Der Bundesrat habe einen Fehler begangen, als er die Verwahrungsinitiative für gültig erklärt hatte, sagte Niggli. Dass die Initiantinnen einen Überprüfungsautomatismus für lebenslang Verwahrte ausschliessen wollten, verstosse gegen die Bundesverfassung und gegen die Europäische Menschenrechts-Konvention.

Anliegen ist symbolisch

Auch hätte der Bundesrat nach Ansicht Nigglis mit mehr Nachdruck und Überzeugung darlegen müssen, dass die von der Initiative vorgesehene Verfassungsänderung nicht anwendbar sei. Zudem sehe das Strafgesetzbuch (StGB) Möglichkeiten vor, das Anliegen der Initiantinnen umzusetzen.

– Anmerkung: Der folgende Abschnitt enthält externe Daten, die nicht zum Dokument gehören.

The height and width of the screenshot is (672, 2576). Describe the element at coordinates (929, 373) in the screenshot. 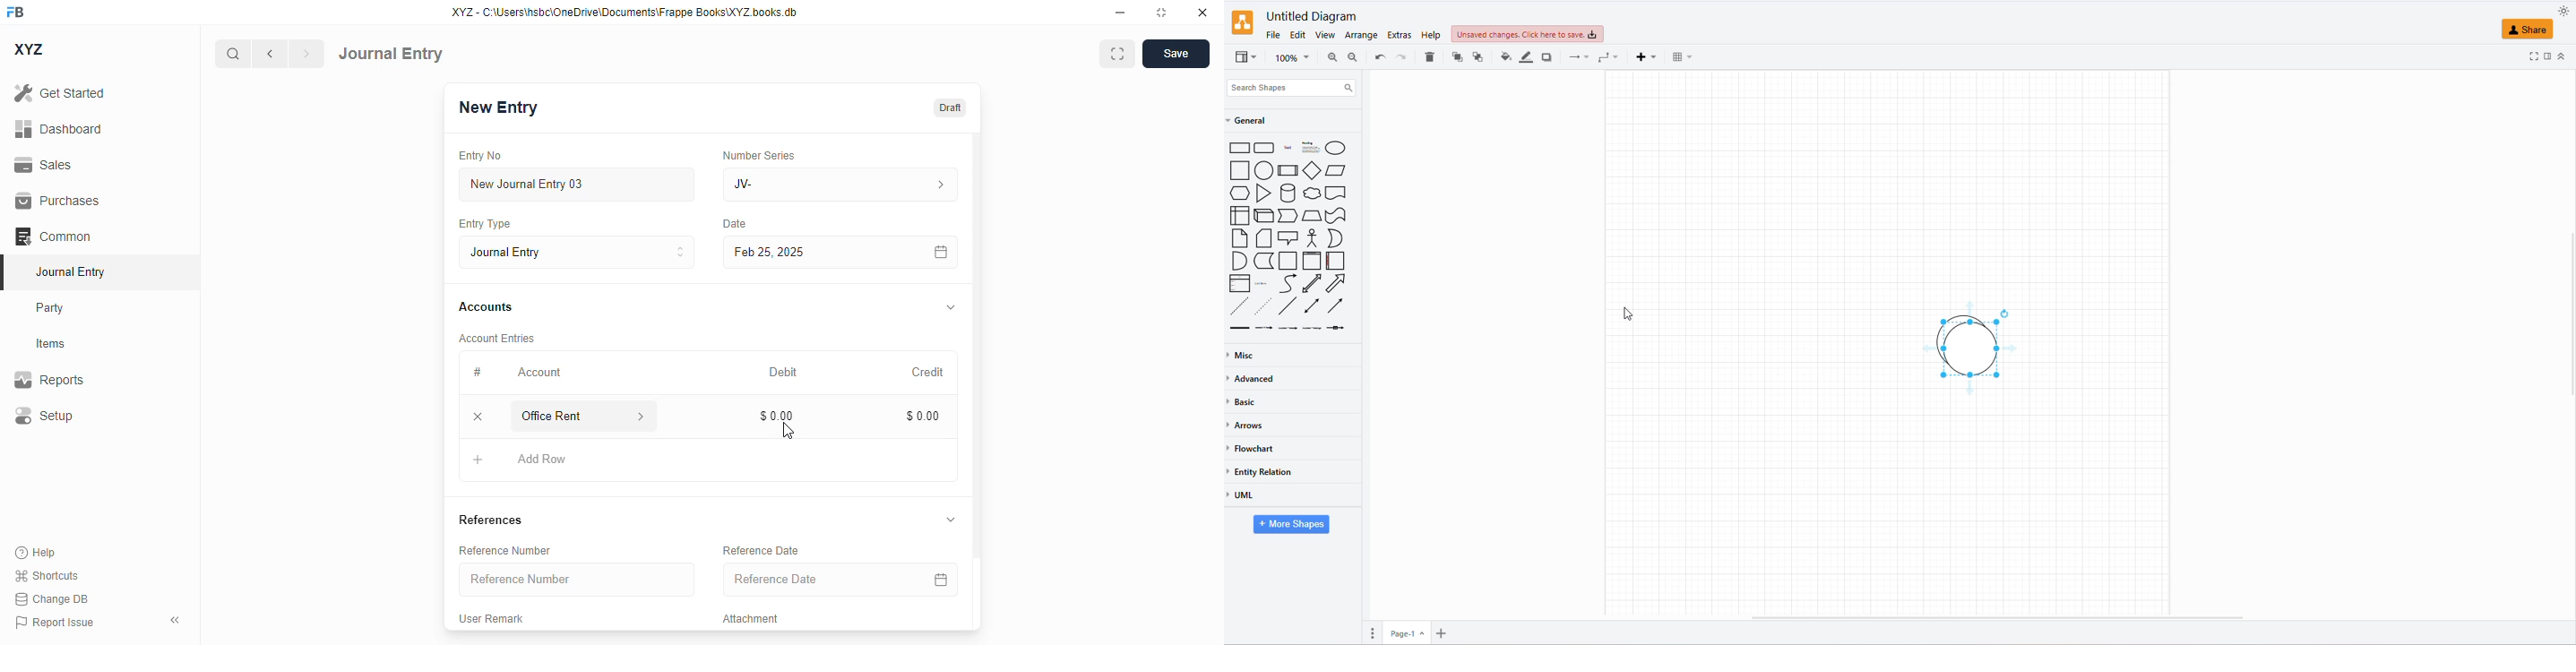

I see `credit` at that location.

Das StGB erlaube es bereits heute, die Bevölkerung vor gefährlichen, nicht therapierbaren Straftätern im Sinne der Initiative zu schützen. Solcherart verurteilte Personen würden das Gefängnis nicht mehr verlassen, wenn keine Aussicht auf Besserung bestehe.

Das Anliegen der Initianten sei symbolisch, sagte Niggli. Der Vorlage liege eine fast göttliche Auffassung der unverzeihbaren Sünde zugrunde.

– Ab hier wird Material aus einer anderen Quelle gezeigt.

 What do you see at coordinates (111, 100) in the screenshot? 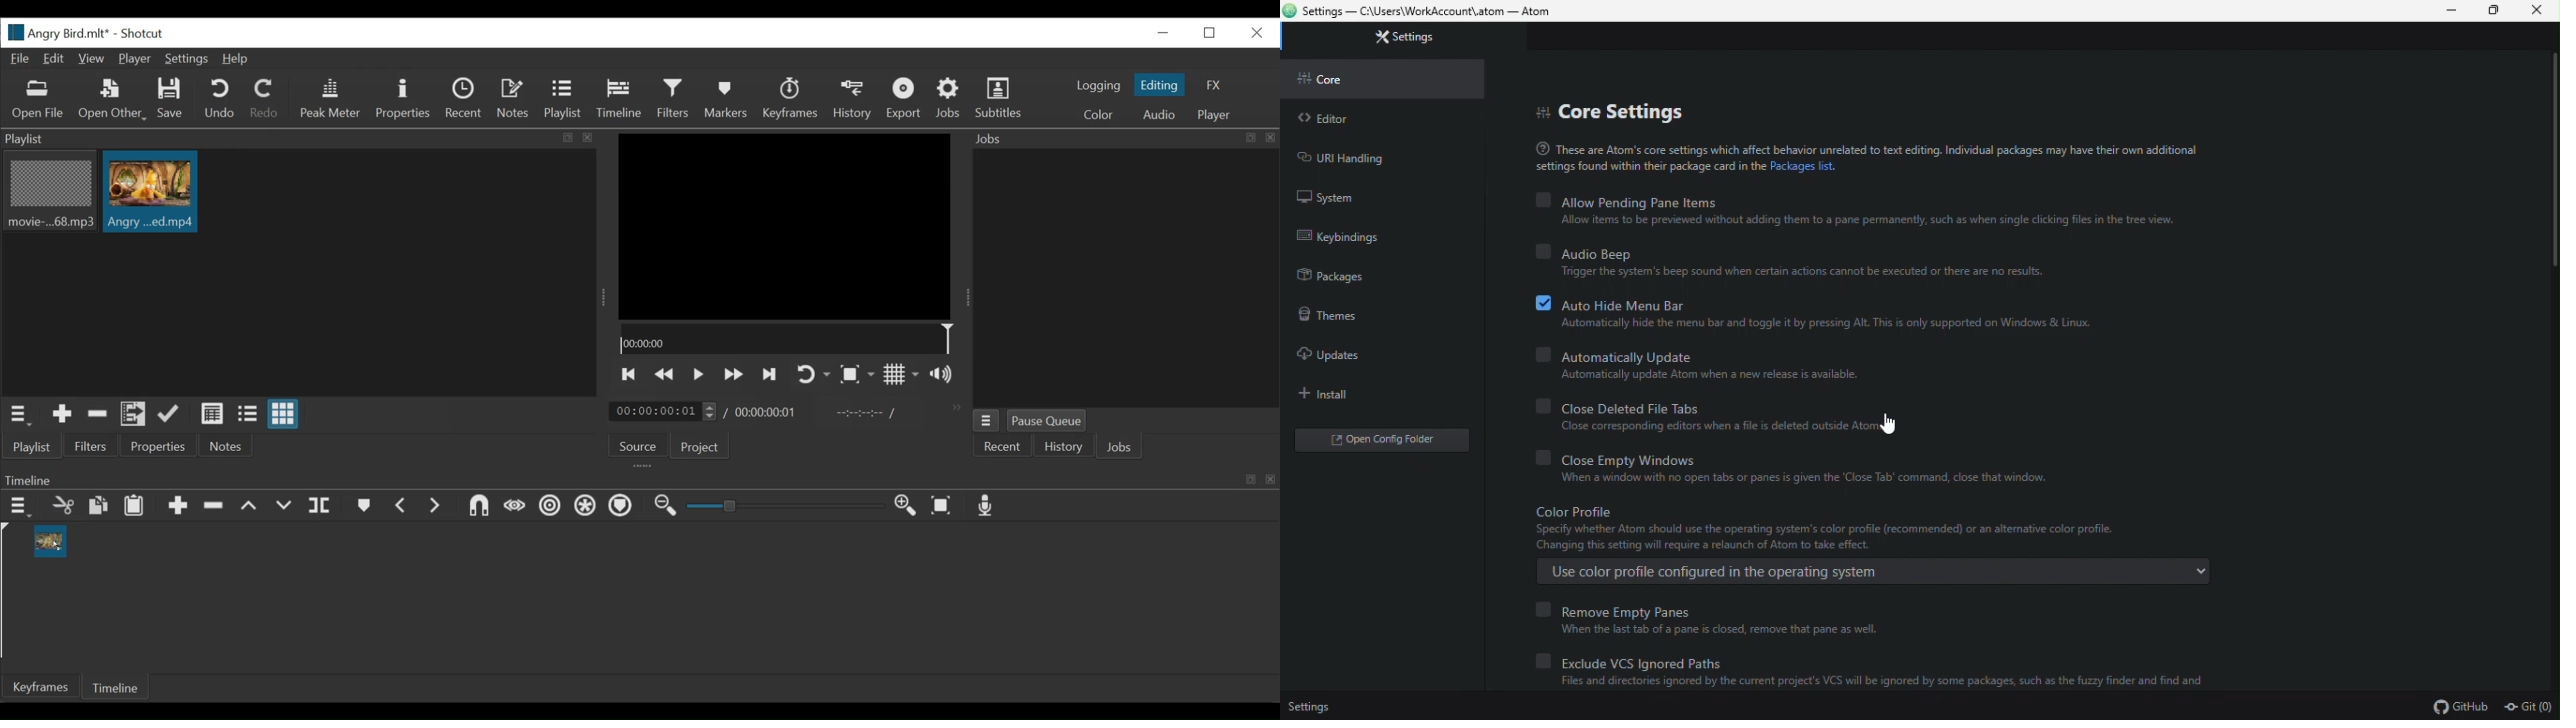
I see `Open Other` at bounding box center [111, 100].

Das menschliche Recht sehe dagegen die Möglichkeit vor, auf eine lebenslange Verwahrung zurückzukommen. Gegen dieses Prinzip zu verstossen, sei auch ein Verstoss gegen die Grundprinzipien des Rechtsstaats.

Das Verhalten der Landesregierung erkläre sich aus dem politischen Kontext, sagte Niggli. Die frühere Justizministerin Ruth Metzler habe die Initiative für gültig erklärt, um sich nicht dem Vorwurf auszusetzen, das Volk mundtot machen zu wollen.

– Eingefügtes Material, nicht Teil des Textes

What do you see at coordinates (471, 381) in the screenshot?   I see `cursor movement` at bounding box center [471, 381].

Weil Metzlers Nachfolger Christoph Blocher sich stillschweigend für die Initiative ausgesprochen habe, sei die Landesregierung in der Abstimmungs-Kampagne wenig überzeugend gewesen.

Initiantinnen erwägen Referendum

Ein Referendum des Komitees der Verwahrungsinitiative wird immer wahrscheinlicher. «Wir können die Umsetzung unserer Vorlage, wie sie der Bundesrat vorsieht, nicht akzeptieren», sagte Komiteepräsidentin Anita Chaaban.

Dass der Bundesrat auf die nachträgliche lebenslange Verwahrung verzichten wolle, bedeute eine weitere Abschwächung der Initiative, sagte Chaaban. Als stossend empfindet sie auch, dass die Gründe für eine bedingte Entlassung ohne vorgängige Behandlung erweitert wurden.

Noch stehe nicht fest, ob das Komitee das Referendum gegen die Vorlage ergreifen werde. Es sehe jedoch ganz danach aus, da das Parlament das Projekt des Bundesrats höchstens noch zum Nachteil des Komitees verändern werde.

swissinfo und Agenturen

Im Februar 2004 hat das Schweizer Stimmvolk die Verwahrungsinitiative mit 56,2% JA Stimmen angenommen.

Für eine lebenslängliche Verwahrung muss sich das Gericht auf die Gutachten von mindestens zwei erfahrenen und voneinander unabhängigen Sachverständigen stützen.

Der Deliktskatalog führt abschliessend auf: Mord, vorsätzliche Tötung, schwere Körperverletzung, Raub, Vergewaltigung, sexuelle Nötigung, Freiheitsberaubung oder Entführung, Geiselnahme, Menschenhandel, Völkermord oder Verletzung des Völkerrechts in bewaffneten Konflikten.